• ЗАДАНИЯ И УПРАЖНЕНИЯ
A: Какое звание и какую награду имел Грибоедов, согласно отрывку о Грибоедове?
B: Перескажите в виде списка абзац отрывка о Грибоедове, начинающийся словами «Как всполошились недавние студенты», сохранив его основные факты.
C: Перепишите часть отрывка о Грибоедове от слов "Писарев прибавил совершенно" до слов "переводят – врут!" включительно, заменив "Писарев" на "Шаховской".

• ФРАГМЕНТ СТРАНИЦЫ
Так силой хвастает бессильный волокита.
Писарев прибавил совершенно нецензурное четверостишие. И Грибоедов почувствовал себя задетым. Он, как в давней войне при «Липецких водах», ответил только один раз – и наповал:
И сочиняют – врут, и переводят – врут!
Зачем же врете вы, о дети? Детям прут!
Шалите рифмами, нанизывайте стопы,
Уж так и быть, – но вы ругаться удальцы!
Студенческая кровь, казенные бойцы!
Холопы «Вестника Европы»!
Как всполошились недавние студенты! Как обрадовались их враги найденному слову! Насмешка была тем сильнее, что Грибоедов с Вяземским служили в армии, участвовали, пусть без особой славы, в войне; а юноши имели за плечами лишь ученическую стезю – притом они не могли ответить Грибоедову, обвинив его в невежестве или солдафонстве: он ведь имел звание кандидата Московского университета и орден за дипломатическую деятельность. Какие они ему соперники?!

• ЗАПИСАННЫЕ ДАННЫЕ
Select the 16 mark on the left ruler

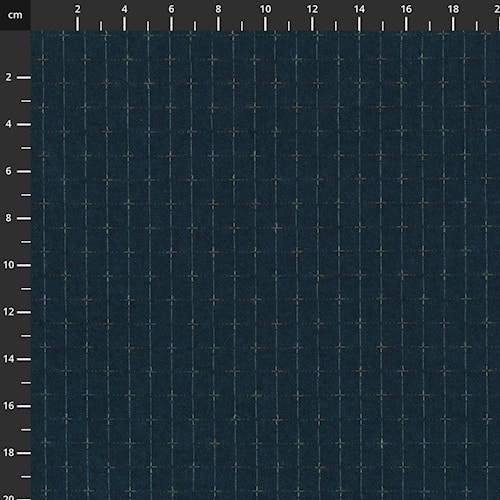(9, 406)
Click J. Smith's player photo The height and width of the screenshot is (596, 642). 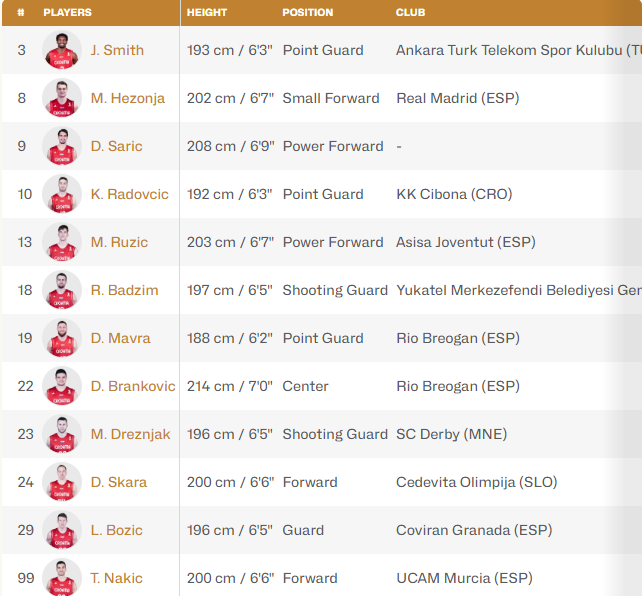click(x=62, y=50)
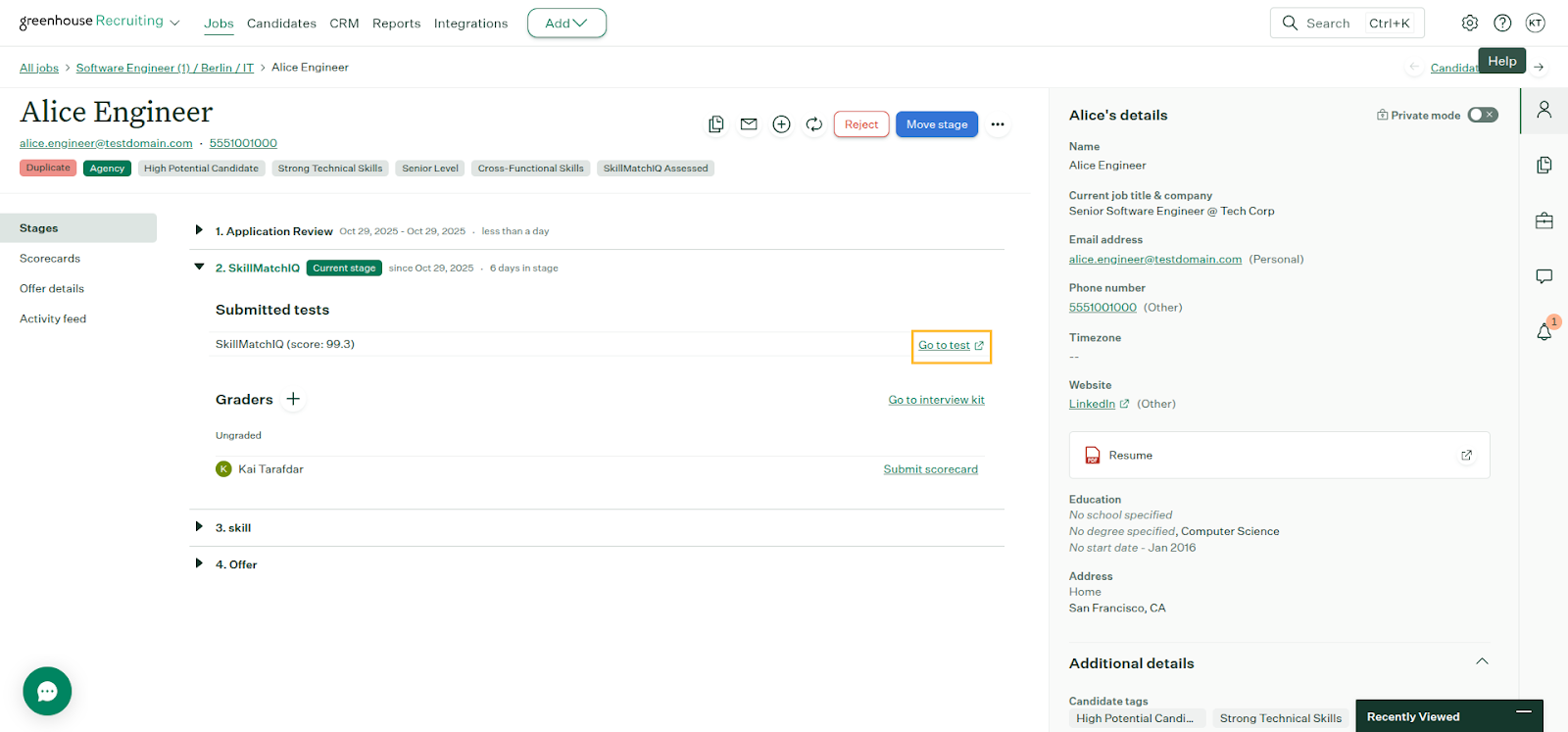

• СПИСОК ОТВЕТОВ
A: Звание кандидата Московского университета и орден за дипломатическую деятельность.

B:
- Недавние студенты всполошились, а их враги обрадовались найденному слову.
- Насмешка была тем сильнее, что Грибоедов с Вяземским служили в армии и участвовали в войне, а у юношей за плечами была лишь ученическая стезя.
- Обвинить Грибоедова в невежестве или солдафонстве они не могли: у него было звание кандидата Московского университета и орден за дипломатическую деятельность.
- Соперниками ему они не были.

C:
Шаховской прибавил совершенно нецензурное четверостишие. И Грибоедов почувствовал себя задетым. Он, как в давней войне при «Липецких водах», ответил только один раз – и наповал:
И сочиняют – врут, и переводят – врут!